Le DPE entre également en jeu. La réforme du DPE, entrée en vigueur le 1er janvier 2026, commence à produire ses premiers effets sur le marché immobilier : le nouveau coefficient de conversion de l'électricité modifie l'étiquetage de nombreux biens. Un bien reclassé entre la visite et la signature définitive peut provoquer une renégociation tardive, voire une rupture du compromis. Les acheteurs, mieux informés sur l'impact énergétique, hésitent davantage à aller au bout lorsque les travaux s'annoncent lourds.

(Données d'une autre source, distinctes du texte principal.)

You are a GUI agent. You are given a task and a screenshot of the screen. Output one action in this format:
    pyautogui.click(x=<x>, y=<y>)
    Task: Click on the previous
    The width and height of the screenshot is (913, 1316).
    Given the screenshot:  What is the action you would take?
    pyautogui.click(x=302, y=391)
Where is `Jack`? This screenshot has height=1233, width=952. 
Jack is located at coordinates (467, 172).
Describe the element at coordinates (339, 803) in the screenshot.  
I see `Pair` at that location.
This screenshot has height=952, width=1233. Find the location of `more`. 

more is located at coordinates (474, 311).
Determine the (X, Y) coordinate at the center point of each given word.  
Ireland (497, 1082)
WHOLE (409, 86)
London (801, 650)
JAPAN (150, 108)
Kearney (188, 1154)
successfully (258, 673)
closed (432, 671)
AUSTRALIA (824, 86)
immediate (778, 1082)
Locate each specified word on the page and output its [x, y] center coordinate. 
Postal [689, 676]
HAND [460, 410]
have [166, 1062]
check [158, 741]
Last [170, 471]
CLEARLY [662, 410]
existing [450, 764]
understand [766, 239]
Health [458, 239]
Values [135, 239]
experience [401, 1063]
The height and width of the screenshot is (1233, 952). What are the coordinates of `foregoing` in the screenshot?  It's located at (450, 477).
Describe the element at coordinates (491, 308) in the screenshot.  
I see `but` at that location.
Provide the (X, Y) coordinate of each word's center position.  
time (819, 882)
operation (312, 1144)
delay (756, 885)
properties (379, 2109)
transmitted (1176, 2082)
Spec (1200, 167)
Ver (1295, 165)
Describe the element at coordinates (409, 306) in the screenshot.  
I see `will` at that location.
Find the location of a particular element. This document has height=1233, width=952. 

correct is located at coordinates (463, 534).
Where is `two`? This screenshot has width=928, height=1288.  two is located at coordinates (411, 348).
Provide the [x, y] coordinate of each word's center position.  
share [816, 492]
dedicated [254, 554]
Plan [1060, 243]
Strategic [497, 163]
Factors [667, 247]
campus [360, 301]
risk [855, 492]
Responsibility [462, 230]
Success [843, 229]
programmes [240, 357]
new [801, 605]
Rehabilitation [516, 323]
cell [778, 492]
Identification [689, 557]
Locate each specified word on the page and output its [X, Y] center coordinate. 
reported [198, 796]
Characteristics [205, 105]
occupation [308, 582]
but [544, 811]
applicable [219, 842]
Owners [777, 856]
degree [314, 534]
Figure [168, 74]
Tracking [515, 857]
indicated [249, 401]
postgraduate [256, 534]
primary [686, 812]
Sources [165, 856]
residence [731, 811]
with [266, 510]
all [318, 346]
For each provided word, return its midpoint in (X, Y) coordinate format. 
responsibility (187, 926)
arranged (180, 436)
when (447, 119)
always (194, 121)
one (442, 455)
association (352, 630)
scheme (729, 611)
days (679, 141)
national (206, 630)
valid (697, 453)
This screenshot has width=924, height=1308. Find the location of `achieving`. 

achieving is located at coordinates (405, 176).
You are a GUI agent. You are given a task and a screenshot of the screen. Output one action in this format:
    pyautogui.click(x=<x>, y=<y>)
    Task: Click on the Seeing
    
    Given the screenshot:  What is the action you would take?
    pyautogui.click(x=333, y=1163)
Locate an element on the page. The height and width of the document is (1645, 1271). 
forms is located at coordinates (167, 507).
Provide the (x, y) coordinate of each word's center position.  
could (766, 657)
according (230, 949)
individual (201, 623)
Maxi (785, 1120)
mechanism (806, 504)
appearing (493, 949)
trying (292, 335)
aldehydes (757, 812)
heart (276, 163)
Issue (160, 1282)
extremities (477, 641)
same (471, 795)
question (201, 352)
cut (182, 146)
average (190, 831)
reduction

Ce que vous pouvez faire pour sécuriser votre projet
Côté acquéreur, l'anticipation du financement est le levier le plus efficace pour éviter une mauvaise surprise après la signature du compromis. Obtenir une simulation précise de sa capacité d'emprunt avant de faire une offre permet de disposer d'une vision réaliste du projet. Après la signature du compromis, l'acheteur bénéficie généralement d'un délai de 45 à 60 jours pour obtenir son prêt immobilier. Ce délai se court vite lorsque le dossier est incomplet ou que plusieurs établissements doivent être sollicités.
Côté vendeur, pour se protéger, il est conseillé d'exiger le dossier financier des acquéreurs, et au moins leur dernier avis d'imposition. Un vendeur n'est jamais obligé de signer un compromis. Vérifier la solidité du projet de financement en amont, c'est réduire concrètement le risque de voir la vente s'interrompre à mi-chemin. Se faire accompagner par un professionnel dès le début du parcours, qu'on soit vendeur ou acheteur, reste la meilleure façon d'aborder la transaction avec sérénité.
La signature du compromis marque le début d'une phase décisive, pas la fin du chemin. Préparer son financement avec rigueur, c'est transformer une promesse en acte et franchir sereinement la ligne d'arrivée.